David Lynch | Dune

In Defence of… David Lynch’s Dune

In the latest in our series of essays defending the indefensible novelist David Llewellyn pens a love letter to David Lynch’s much-maligned movie adaptation of Frank Herbert’s iconic fantasy novel, Dune.

David Lynch | Dune
David Lynch | Dune

The director Mike Hodges (of getting Carter fame) tells the story of how, on first meeting producer Dino De Laurentiis, he asked why he – a director of thrillers – had been chosen for the camp sci-fi extravaganza Flash Gordon. In his husky Italian accent, Laurentiis replied, “Because I like your face.”

Perhaps a similar thought process lay behind the decision, by Dino and his daughter and protégé Rafaella, to pick an even more outré filmmaker, David Lynch, for their big-screen adaptation of Frank Herbert’s Dune.

The source material is a space epic like no other; the story of a feudal, intergalactic human empire in which the Padishah Emperor, noble Atreides and barbaric Harkonnen scheme and battle for control of a space-bending spice called Melange. There are mutant navigators, a psychic sisterhood, desert people with glowing blue eyes and – in the corpulent form of Baron Harkonnen – a flying, morbidly obese paederast. The avant-garde filmmaker Alejandro Jodorowsky famously tried adapting it in the mid-1970s, with production designs by H.R. Giger, music by Pink Floyd, and starring Salvador Dali as the Emperor of the Known Universe. Perhaps inevitably, the production collapsed before filming could even begin. With its Tolstoy-level cast of characters, complex world-building and smorgasbord of themes, many thought Herbert’s novel was unfilmable, and many continued to feel that way long after Lynch’s adaptation was released.

Before I discuss the film itself, I should make one thing clear: I am not about to tell you that David Lynch’s Dune is a masterpiece. It really isn’t. For one thing, there are at least three different versions of the film, one of which is so awful it was credited to the infamous Hollywood nom-de-shame, “Alan Smithee”. Even in its “official” version, it suffers from curious first act longueurs, clunky exposition and stuffy dialogue without a shred of humour.

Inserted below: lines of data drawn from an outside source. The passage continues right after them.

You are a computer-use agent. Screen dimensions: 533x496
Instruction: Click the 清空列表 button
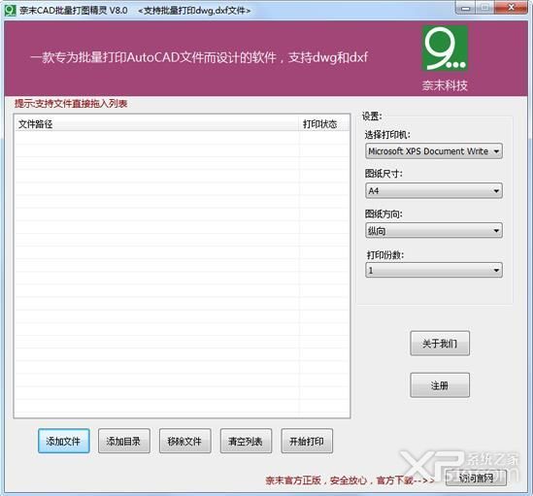coord(246,442)
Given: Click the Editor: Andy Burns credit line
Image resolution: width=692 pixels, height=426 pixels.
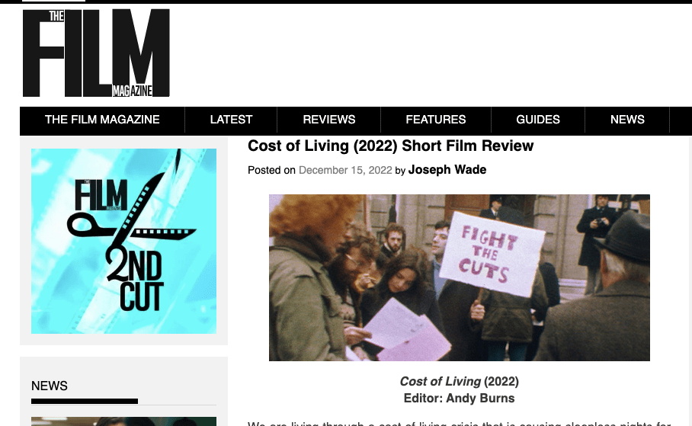Looking at the screenshot, I should (459, 399).
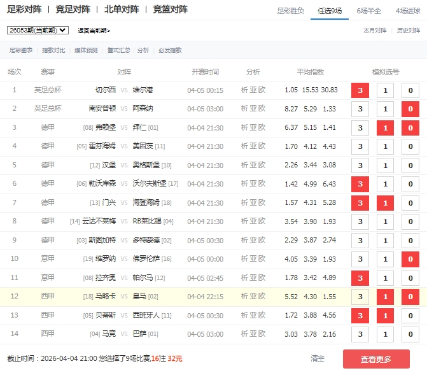
Task: Click 清空 to clear selections
Action: click(x=318, y=359)
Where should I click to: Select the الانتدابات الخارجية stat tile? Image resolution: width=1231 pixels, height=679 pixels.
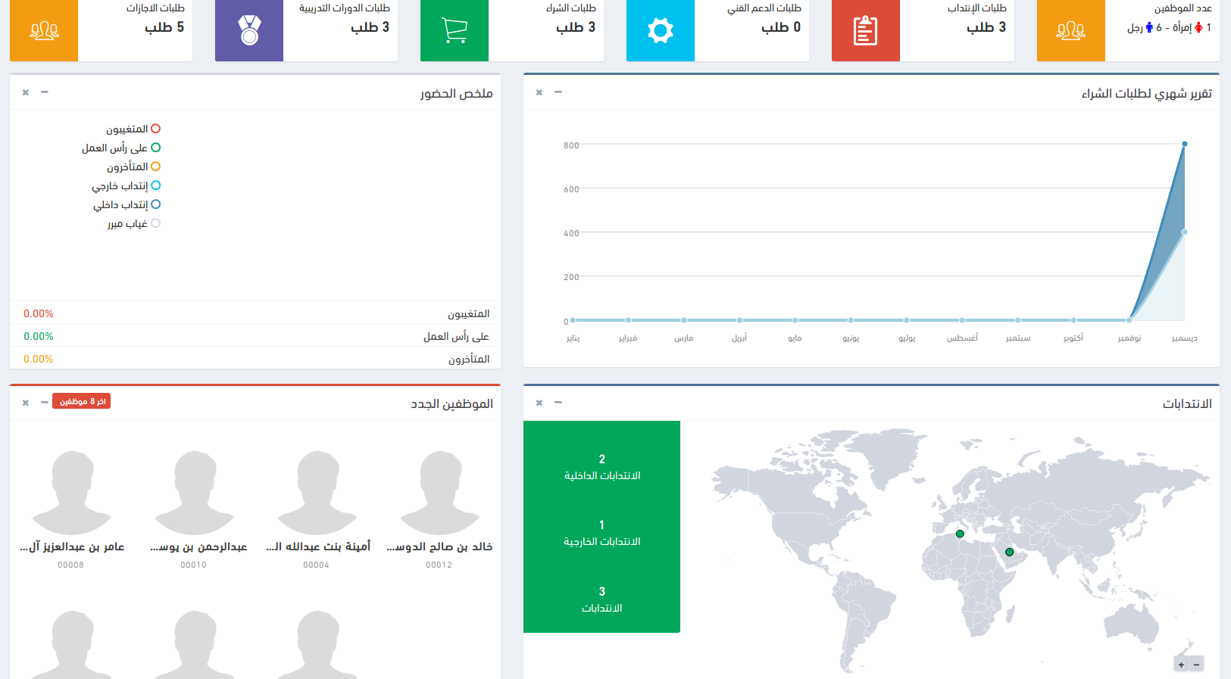tap(601, 534)
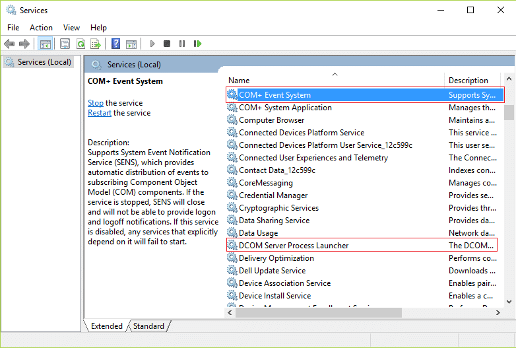Switch to the Standard tab
The width and height of the screenshot is (516, 348).
pyautogui.click(x=148, y=326)
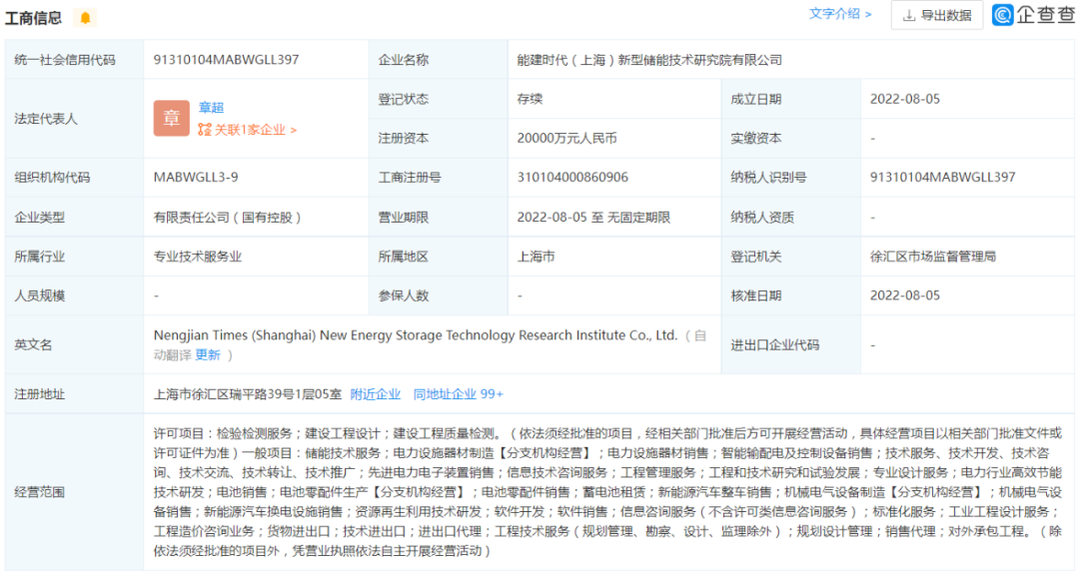Click the download icon in 导出数据
Screen dimensions: 1079x571
pyautogui.click(x=909, y=15)
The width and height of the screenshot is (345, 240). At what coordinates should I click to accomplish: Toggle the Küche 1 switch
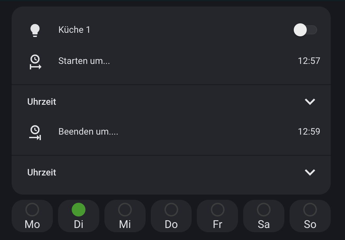pyautogui.click(x=305, y=30)
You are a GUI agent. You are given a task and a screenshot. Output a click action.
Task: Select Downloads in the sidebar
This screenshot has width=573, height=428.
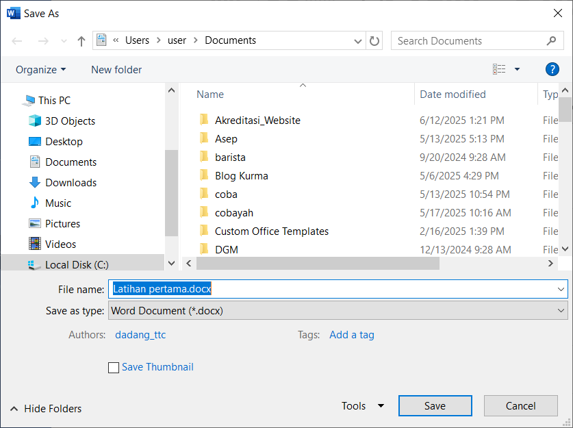(x=68, y=182)

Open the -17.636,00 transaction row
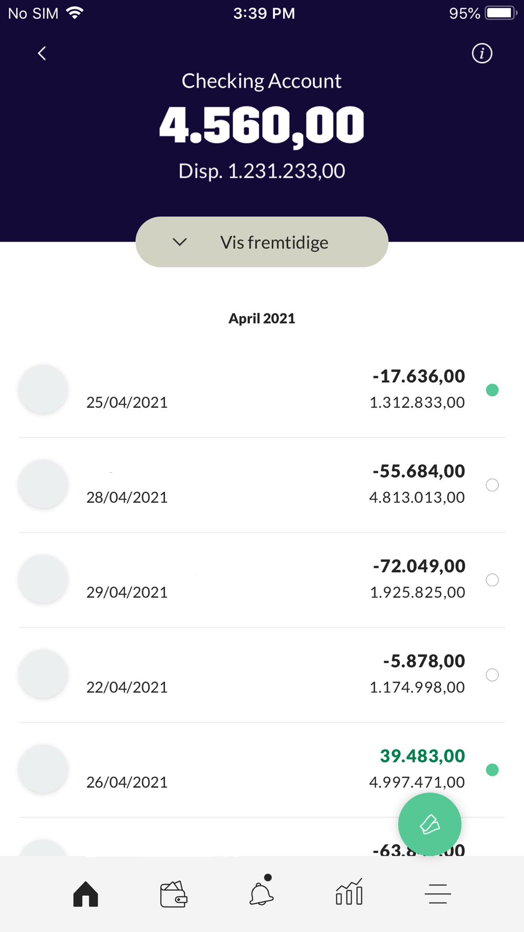(262, 389)
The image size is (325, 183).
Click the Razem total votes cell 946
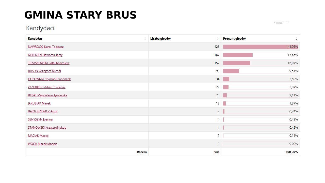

What I’ll attempt instead is a defence of Dune both as a science fiction movie and a valid – if an eccentric – entry in the Lynchian canon.

This last point may be the more contentious – and therefore the more interesting – so let’s start with that. Because how can Dune, with its spaceships and sonic handguns and explosions and colossal worms, be a bona fide David Lynch movie? Trivia buffs will know that Dune wasn’t the first big-budget sci-fi gig he was offered; George Lucas had recently touted Lynch’s name as a potential director for the third (and apparently final) Star Wars movie Return of the Jedi. “Body horror” maestro David Cronenberg was also considered – which only raises the question, what the hell were they smoking at Skywalker Ranch in the early 1980s?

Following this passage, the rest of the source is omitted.